Трудно в это поверить, но втиснутые в вагоны люди совершают свой смертный путь… стоя.
Тесно прижатые друг к другу.
Тесно прижатые к трупам, втиснутым вместе с ними на Сортировочной. Тесно прижатые к умирающим, испускающим свой последний вздох здесь, сейчас, в эту минуту…
День сменяется ночью. Люди этого не знают, не могут знать – вагоны для скота не имеют окошек.
Но вот наконец и конечная станция… Березовка.
Сейчас жандармы раздвинут тяжелые двери.
Вытолкнут из вагонов живых.
Выбросят мертвых…
По сохранившимся документам, в поездах смерти, вывозивших евреев из Ясс, к моменту прибытия на станцию назначения обычно бывало более половины трупов.

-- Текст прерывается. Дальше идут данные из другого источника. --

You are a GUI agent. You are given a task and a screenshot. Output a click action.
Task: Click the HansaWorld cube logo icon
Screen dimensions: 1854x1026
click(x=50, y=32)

Тыргу-Фрумоз, 1 июля 1941 г.
Тогда, в 1941-м, на станции Тыргу-Фрумоз мертвых евреев зарывали. Сегодня их уже не зарывают. Сегодня на станции Березовка их выбрасывают из вагонов, складывают штабелями прямо здесь, на бетонной платформе, обливают бензином и поджигают…
Щелкнет самодельная зажигалка, вспыхнет бензин, и алые языки пламени обнимут трупы, окрасят их своим отблеском, «оживят» на мгновенье и снова отнимут у них жизнь, как будто одной смерти для «этих жидов» не достаточно.
Умирающих бросят в костер живыми.
Живыми бросят в костер и детей.
И будут они пылать на глазах безумных уже матерей.
Пока не обуглятся и не превратятся в пепел.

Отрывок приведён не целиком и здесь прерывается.